-- WHAT TO WORK ON --
Extend the essay on immigration amnesty below, picking up right after its final sentence.

— Start of EXCERPT —

The Case for Amnesty

Conservatives may call me crazy, but this is an issue that, as a whole, we are wrong about. Amnesty is the right thing to do. Many conservatives like Jeb Bush--the ones who hate him because of his brother are just too crazy to even convince. He is a different person and is not just some weird illuminati prick (conspiracy theorists really do mess up the right-wing reputation, and they should be ashamed for their craziness), he is a genuine human being. There are two issues we disagree with him on: (1) Immigration and (2) common core. I have not really looked into common core, but his whole deal on amnesty is really what pisses off conservatives.

I always was skeptical about amnesty. Immigrants don't pay taxes, use welfare benefits, and harm the economy. Or so I thought. And I am over 50% hispanic. My mother is Puerto Rican 100% and my dad has enough Mexican to allow me to benefit from affirmative action. So, if anything, I should have been skeptical of the traditional amnesty is bad crowd. But I drank their koolaid and thought that illegal immigration was going to destroy America. It simply isn't true. We are a nation of immigrants and, as conservatives, we should embrace this. We support tradition. We support going back to the 1700s (not literally. We actually support more technological creation through capitalism... but you know what I mean... We're originalists!) But in the period we love to quote Jefferson, Washington, etc. we seem to forget that they were only here because of immigration.

Here is what conservatives counter: look, immigration was good back then, but not now. We have things they didn't have: welfare, social services, etc. and we have to pay for immigrants on these programs. So any new illegal immigration means more people who do not pay taxes and, subsequently, we have higher taxes because of immigrants which harms job growth. And it makes sense. The conservative Heritage Foundation, for example, contends that illegal immigration is terrible for the economy and for the taxpayer. Uneducated and low-income families receive about $31,000 of benefits each year, and people educated through college receive less (around $24,000). Since most illegal immigrants are poor, uneducated, etc. they are in the $31,000 category--and they pay no taxes. So illegal immigration harms the economy. Makes sense to me. They claim that illegal immigration costs $5.4 trillion dollars per year [1]. And they also argue that amnesty would increase the cost because they become eligible for more benefits. And I have to point out I am a fan of the Heritage Foundation. But on this issue, they are just wrong.

Anyone who opposes immigration will cite this Heritage report, or it's younger children. I do not think the authors meant to mislead anyone and they are genuine scientists who should not be chastised for the report. But the fact is, the report is flawed. The way they count people is through households, immigrant households. The issue with this is that many immigrants are married to US citizens or have US children and this overstates the costs. The costs are, in these cases, mostly from citizens--not immigrants. The report also generally focuses on the direct consequences of immigration but fails to take into account the benefits. They assume immigration is bad, when, in reality, most economists actually think immigration is good. Yes, immigration is good.

— End of EXCERPT —
— Start of ENTRIES —

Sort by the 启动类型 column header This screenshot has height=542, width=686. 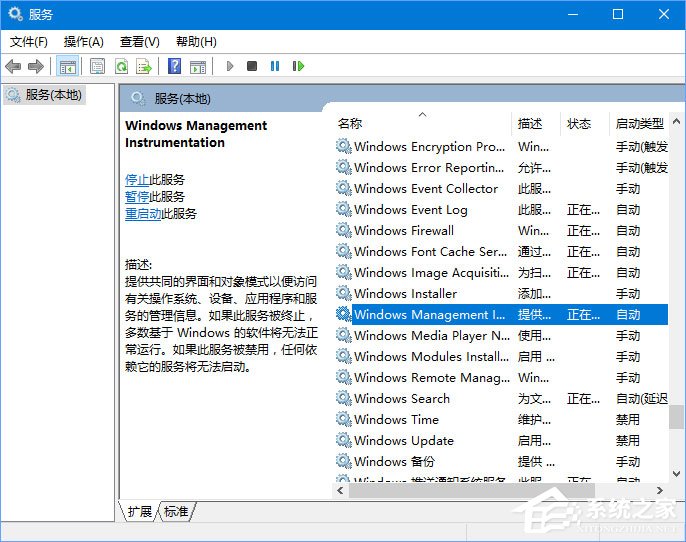point(639,124)
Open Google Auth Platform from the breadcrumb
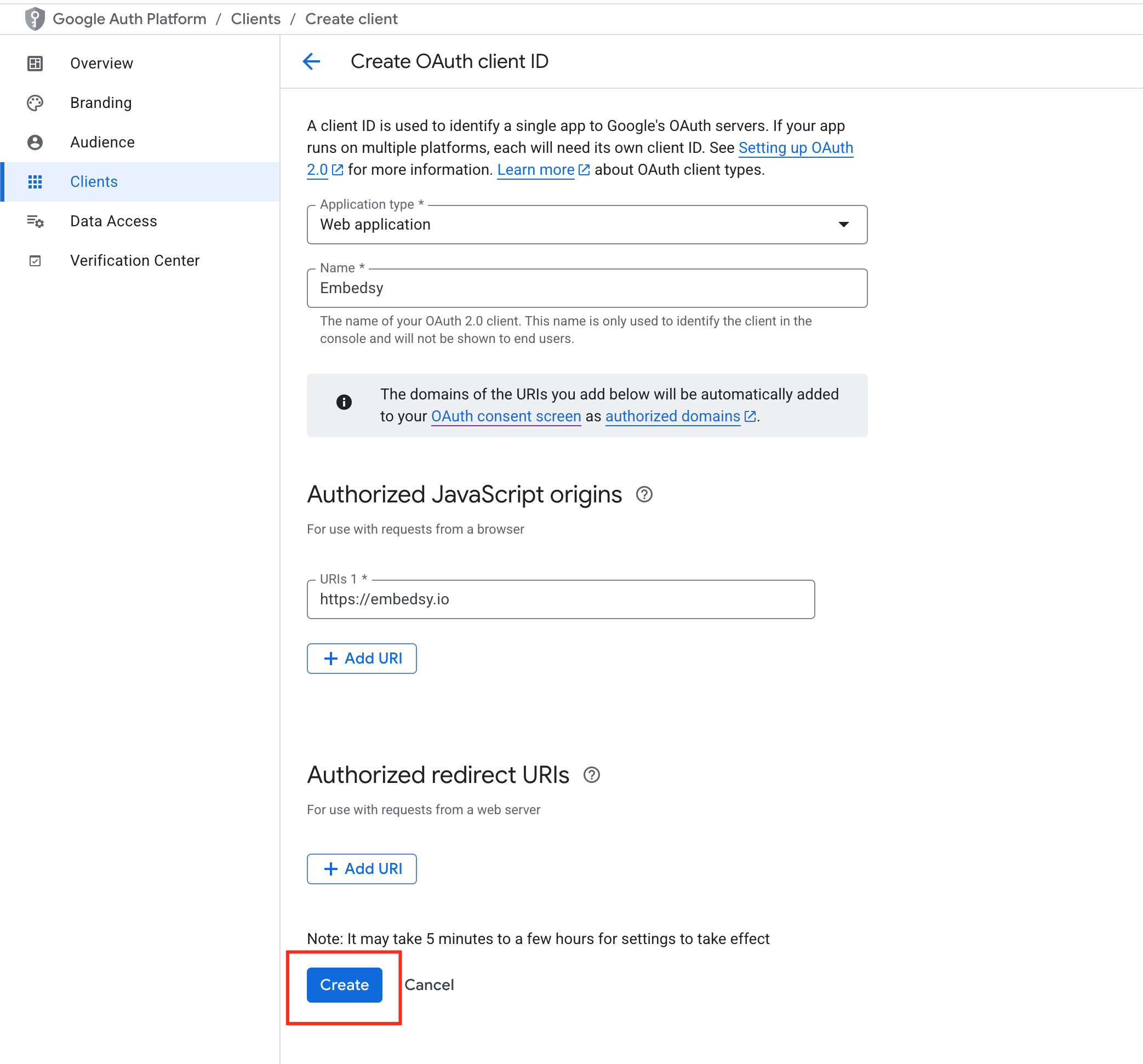 click(x=129, y=19)
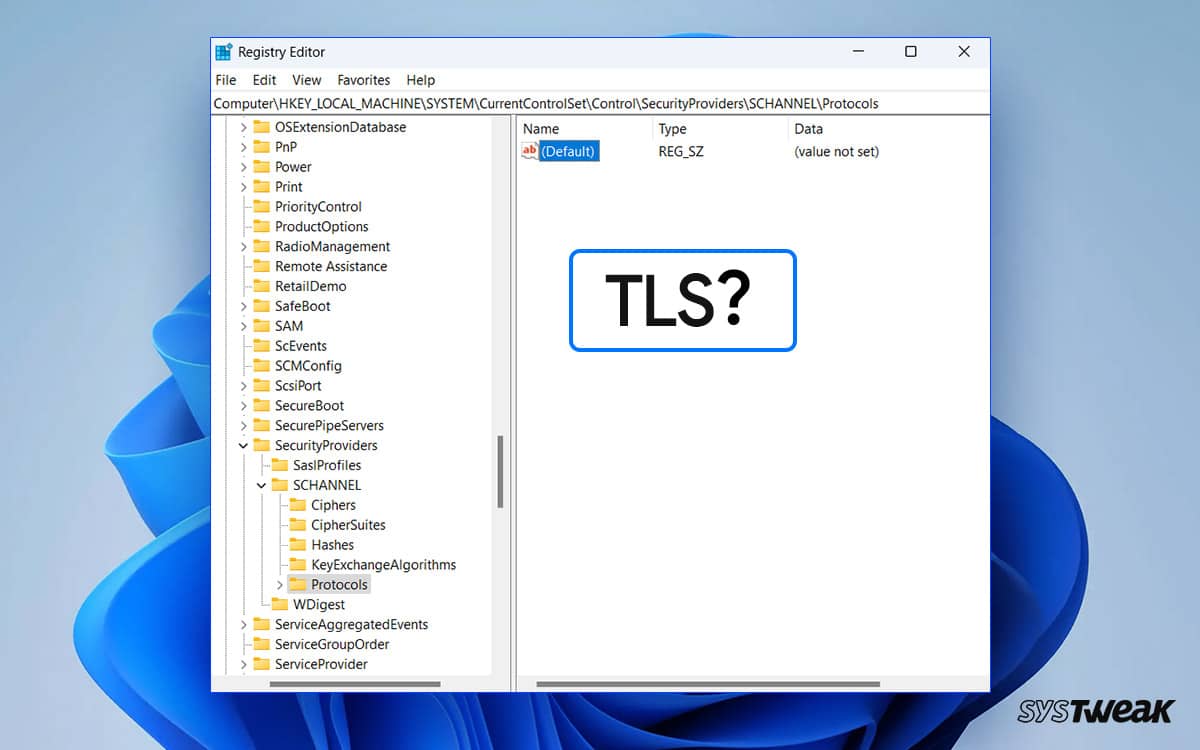
Task: Click the Protocols folder icon
Action: coord(300,584)
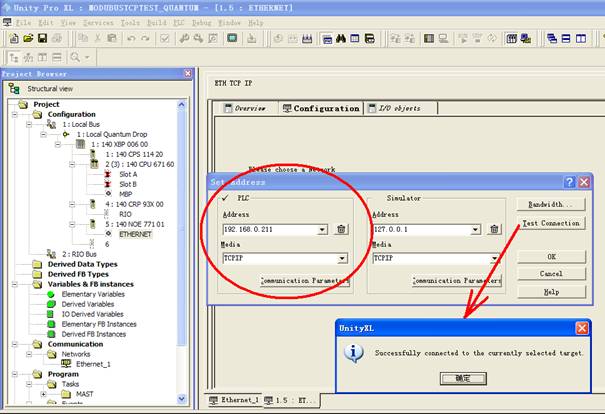Click the Test Connection button
This screenshot has height=414, width=605.
click(x=551, y=223)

— End of ENTRIES —

-- ANSWER TO THE TASK --
Take a separate report from the National Bureau of Economic Research, NBER. These guys publish quality research on economic issues. They published a study in 2010 which found that, unlike Rector and other anti-immigration academics argue, immigration had little effect on poverty rates [2]. In the long term immigration leads to many benefits. Second generation immigrants actually tend to have higher education attainment--probably because the work hard ethic is instilled into them. They still feel as though living in this country is a privilege. So, in reality, there are long-term direct productivity gains when immigrant families come to the US: they end up more productive which helps everyone else [3].

Probably the biggest harm I hear from conservatives--and I bought this, too--is that immigration will decrease our wages. Wow, if that is true, native born people like me wills suffer, right? Not really. There is very scant proof that immigration actually does this. NBER published a report in 2005 actually arguing that immigration increases wages [4]. Wow, so they actually make us richer! Of course, it harms people who do not have a high school degree, but the effect is small and as long as you finish high school you will be fine. This pretty much refutes the notion that immigration is bad for the economy.

Conservatives also claim the direct costs of welfare will murder us. This is totally untrue. Immigrants actually use welfare at lower rates than white native born people, according to another right-wing think tank, the CATO Institute [5].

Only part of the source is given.